The reverse one.Credit: JADES Collaboration, WM Baker et al./arXiv (CC BY 4.0)

This small galaxy, seen as it was 700 million years after the Big Bang, has more stars forming at its periphery than at its center.

It’s the first time we’ve been able to quantify reverse growth at such an early stage in the Universe, says Sandro Tacchella, an astrophysicist at the University of Cambridge, UK. It’s surprising because the theory suggests the opposite that early galaxies should have stars forming closer to their centers.

This galaxy appears to have started right away, forming as many stars in its compact heart as large galaxies now have7. Subsequently, he devoted himself to the creation of stars in the periphery of him, which is the phase in which astronomers can see him today.

The Cosmic Rose

The JADES NIR Cam "Cosmic Rose"

The Cosmic Rose.Credit: JADES Collaboration, DJ Eisenstein et al./arXiv (CC BY 4.0)

This floral gathering of very dusty, very red galaxies almost immediately caught the attention of the JADES team, earning it the nickname Cosmic Rose.

He has a special place in the heart of the team, says Stacey Alberts, an astronomer at the University of Arizona in Tucson. Scientifically, it’s a beautiful demonstration of the JWST’s leap forward in understanding how red the Universe is.

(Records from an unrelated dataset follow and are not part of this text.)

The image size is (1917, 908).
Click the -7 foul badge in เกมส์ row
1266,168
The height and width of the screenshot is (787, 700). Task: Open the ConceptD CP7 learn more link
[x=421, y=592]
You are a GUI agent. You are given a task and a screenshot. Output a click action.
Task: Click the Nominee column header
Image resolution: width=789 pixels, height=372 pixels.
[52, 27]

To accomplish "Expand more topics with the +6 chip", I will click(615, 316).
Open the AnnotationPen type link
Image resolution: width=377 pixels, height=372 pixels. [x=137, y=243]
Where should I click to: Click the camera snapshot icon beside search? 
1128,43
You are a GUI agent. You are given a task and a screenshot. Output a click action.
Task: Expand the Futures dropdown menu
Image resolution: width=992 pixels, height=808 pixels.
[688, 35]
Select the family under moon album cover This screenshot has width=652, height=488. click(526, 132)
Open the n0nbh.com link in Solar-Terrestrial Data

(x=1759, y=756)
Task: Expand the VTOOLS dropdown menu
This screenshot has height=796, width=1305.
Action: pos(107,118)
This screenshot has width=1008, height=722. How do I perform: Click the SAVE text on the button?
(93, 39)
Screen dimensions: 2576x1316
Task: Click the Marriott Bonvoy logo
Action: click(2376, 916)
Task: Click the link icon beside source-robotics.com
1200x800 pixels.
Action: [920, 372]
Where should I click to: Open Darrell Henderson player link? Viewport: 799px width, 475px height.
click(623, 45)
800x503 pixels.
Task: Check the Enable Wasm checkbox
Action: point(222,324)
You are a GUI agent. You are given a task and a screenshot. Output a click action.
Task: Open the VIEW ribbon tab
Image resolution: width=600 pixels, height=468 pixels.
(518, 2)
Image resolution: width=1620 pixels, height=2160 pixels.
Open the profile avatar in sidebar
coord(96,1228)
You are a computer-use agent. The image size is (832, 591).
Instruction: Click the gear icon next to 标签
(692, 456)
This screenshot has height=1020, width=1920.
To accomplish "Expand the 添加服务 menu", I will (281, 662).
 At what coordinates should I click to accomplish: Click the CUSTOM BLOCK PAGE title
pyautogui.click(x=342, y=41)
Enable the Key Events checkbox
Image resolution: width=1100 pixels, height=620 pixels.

The rose galaxies are probably not physically related to each other, because they are located at varying distances ranging from 2.5 to 3.9 redshifts. But those values ​​put them at the center of cosmic noon, a period about three billion years after the Big Bang, when galaxies formed stars so rapidly and furiously that they produced most of the stars known in the Universe today.